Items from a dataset
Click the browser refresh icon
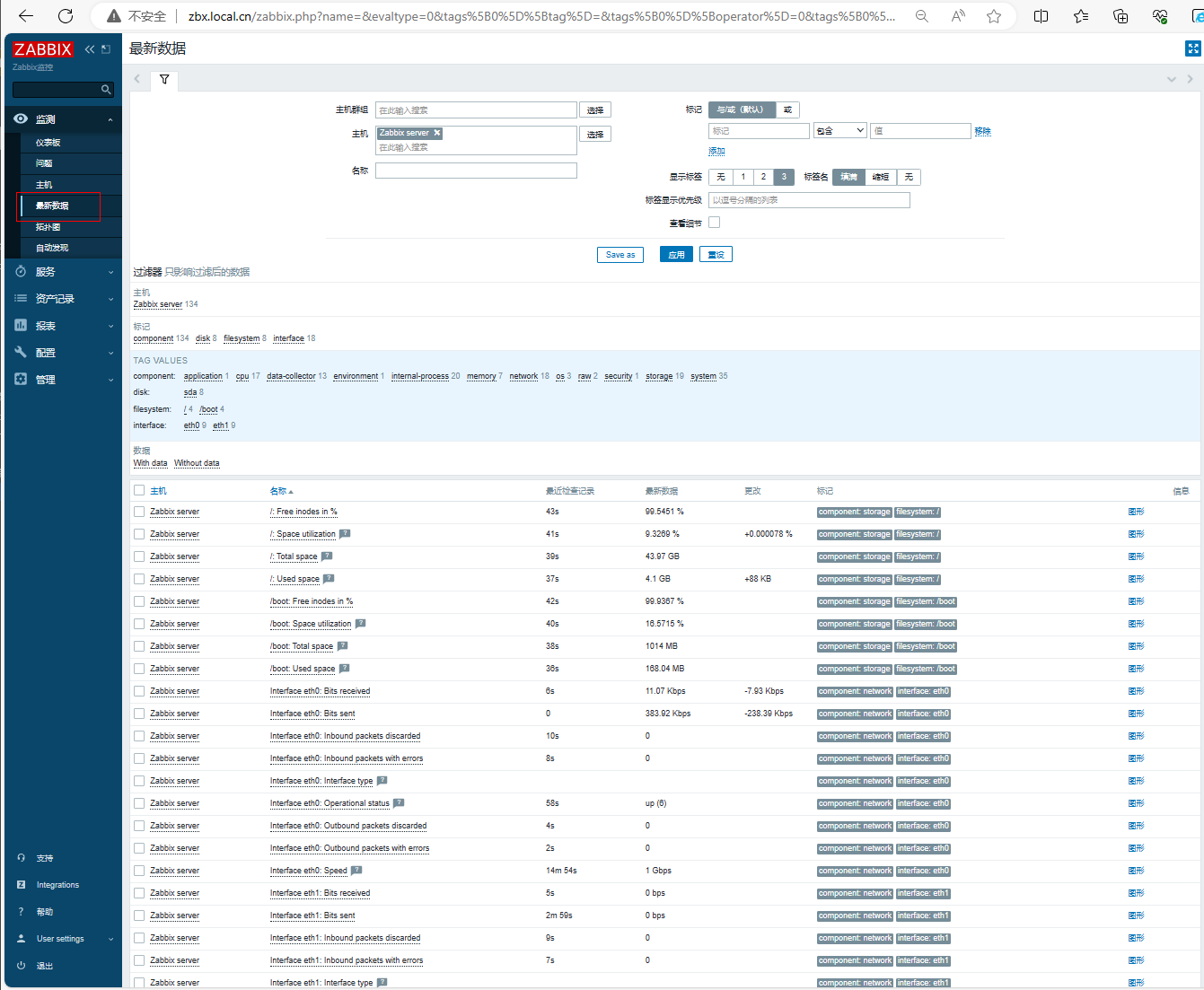pos(66,16)
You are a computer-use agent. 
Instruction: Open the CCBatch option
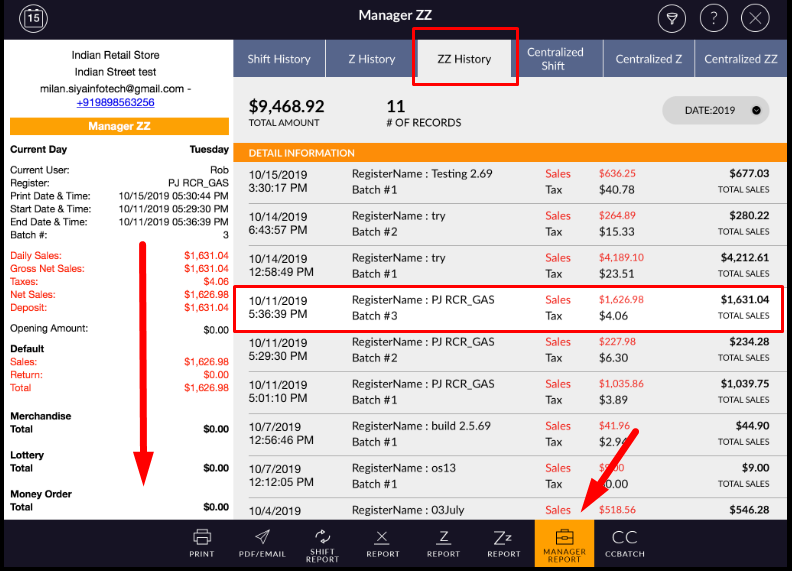(625, 543)
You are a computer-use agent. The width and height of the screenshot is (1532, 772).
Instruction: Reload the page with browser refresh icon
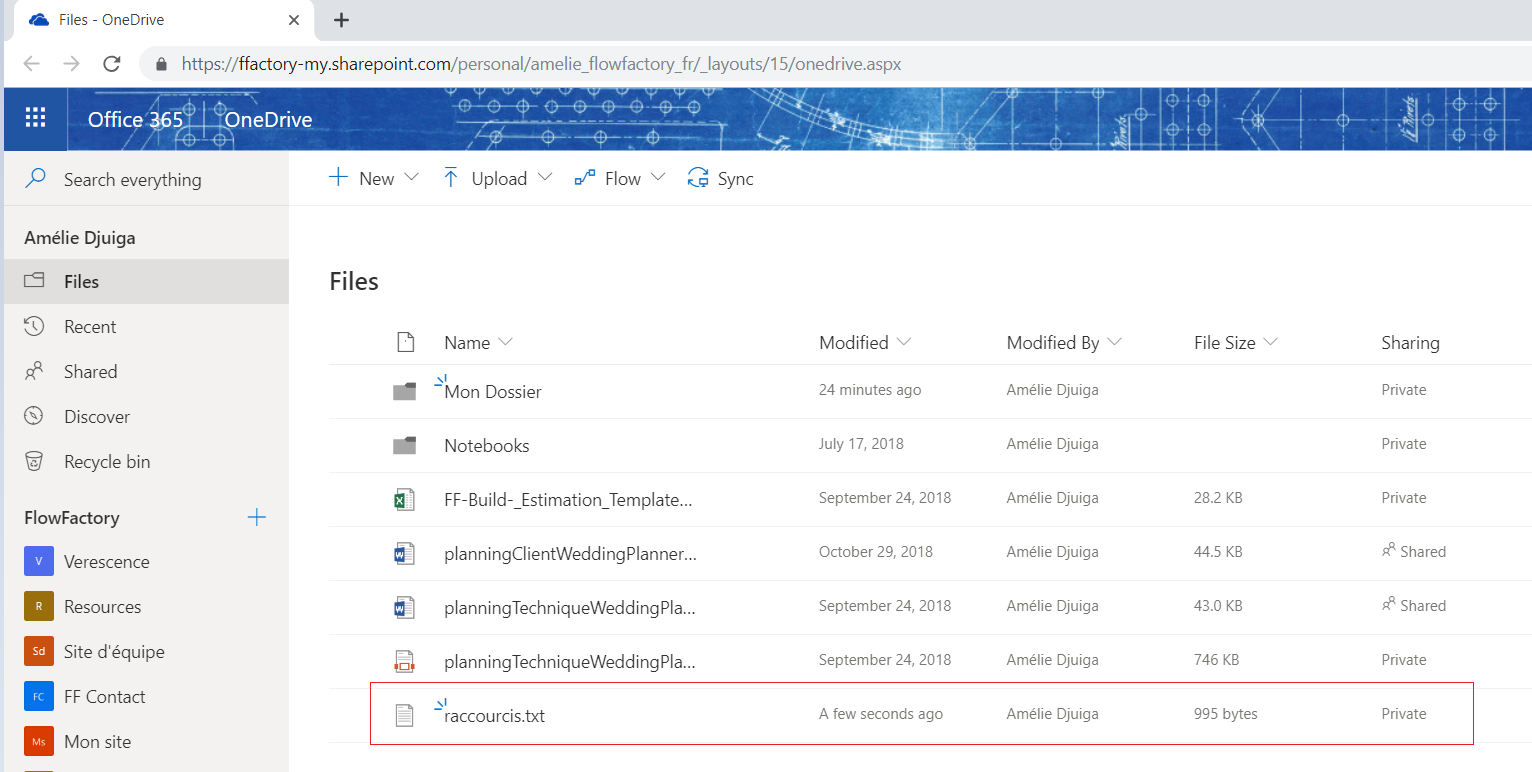pos(112,64)
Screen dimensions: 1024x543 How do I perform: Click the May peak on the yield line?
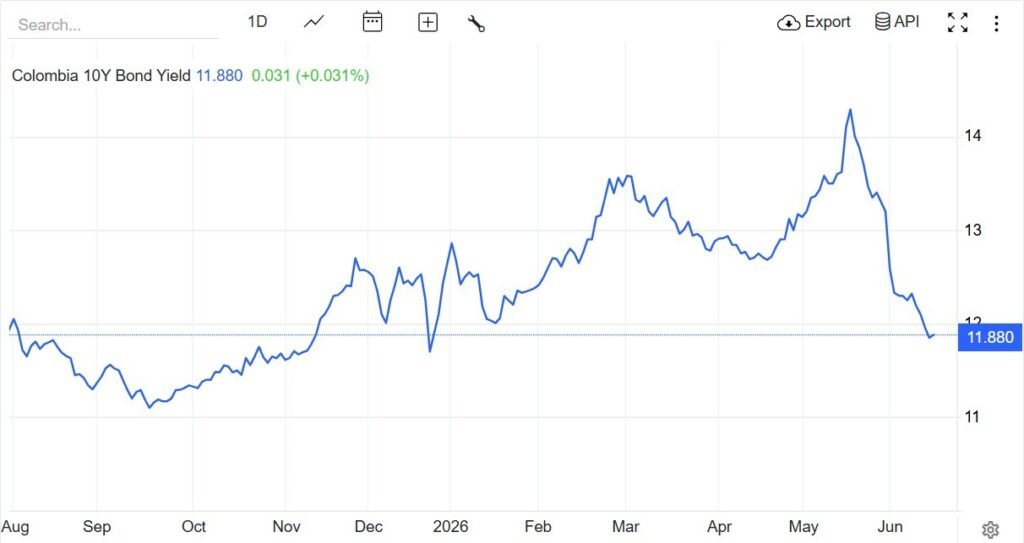coord(850,110)
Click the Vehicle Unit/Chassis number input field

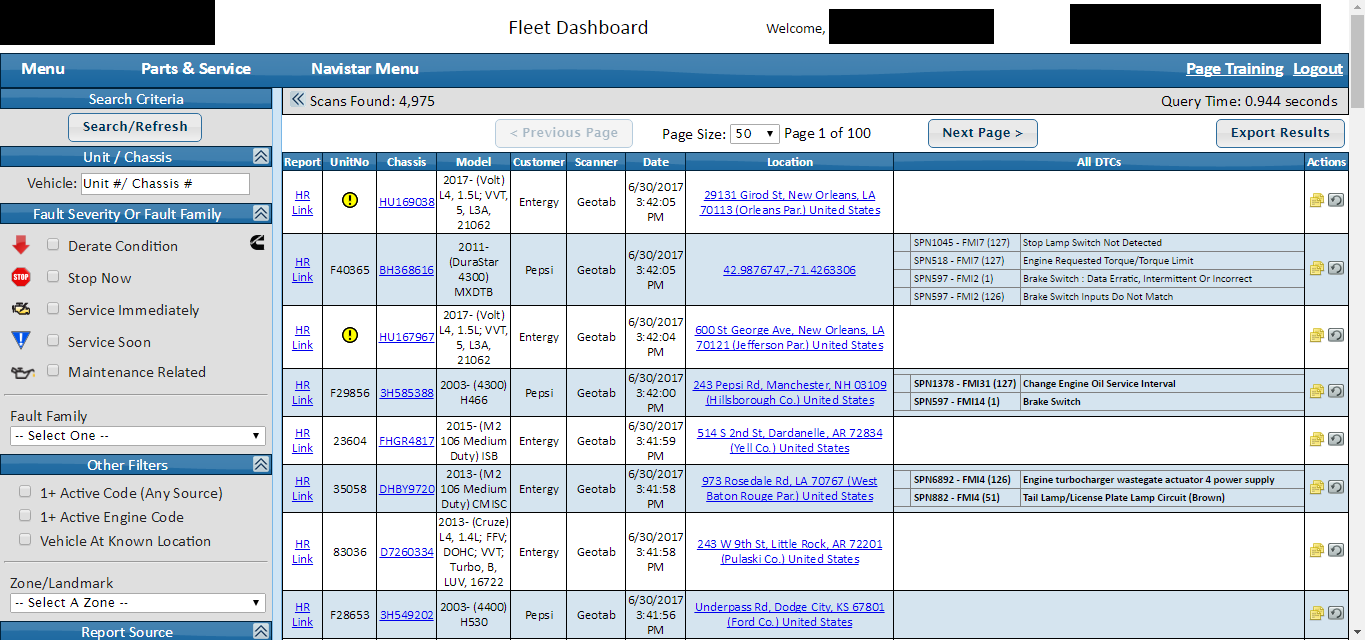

| Assignment |
Pick up at the line that holds "Screen dimensions: 1024x543" and restate each line, word for word, through the last line of the entries. Include both end lines but none of the pictures.

| Solution to this task |
Screen dimensions: 1024x543 How do I perform: Click the May peak on the yield line?
coord(850,110)
Click the Vehicle Unit/Chassis number input field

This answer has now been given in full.